“Do to others whatever you would have them do to you” (Matthew 7:12).
So much of what happens when we pray has to do with whether we trust God. For starters, whether we believe God is there at all or if we are just talking to ourselves. Then, whether God hears us, is disposed to give us what we want, and finally, how and when God will deliver an answer.
Jesus uses human analogies. A parent hears a child asking for something to eat and provides it. People who search for something, or knock on a door, or ask a question, are normally the ones who get results. So, prayer is really just jumping into the process of talking to God, trusting that if our interactions with other human beings, as unreliable as they sometimes are, get us what we need, how much more will God, who loves us, see that we receive the same and even more.
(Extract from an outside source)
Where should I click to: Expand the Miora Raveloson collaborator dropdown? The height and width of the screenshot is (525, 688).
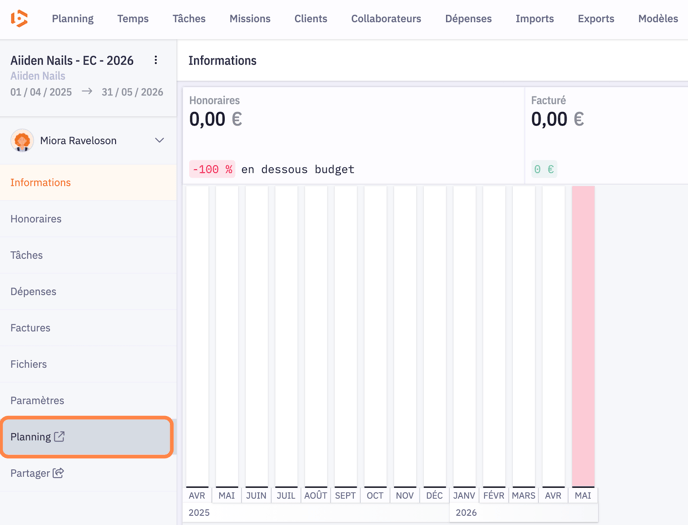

This basic understanding of prayer is put to the test when we don’t appear to get what we want. This leads to a deeper analysis of whether we have prayed properly, asked for the right things, been persistent enough. If we have been short-sighted or so intent on a specific result, we will miss how God has given us something different but better or much larger than we asked for. As it has been said bluntly,“Every prayer is answered, and sometimes the answer is ‘No.’” But even if this is the case, isn’t it an answer that reveals God’s love for us?
What Jesus seems to emphasize is not the quid pro quo of prayer but the relationship itself. If we have a relationship with God, talk to God, negotiate with God, trust God, we will find that everything else is provided.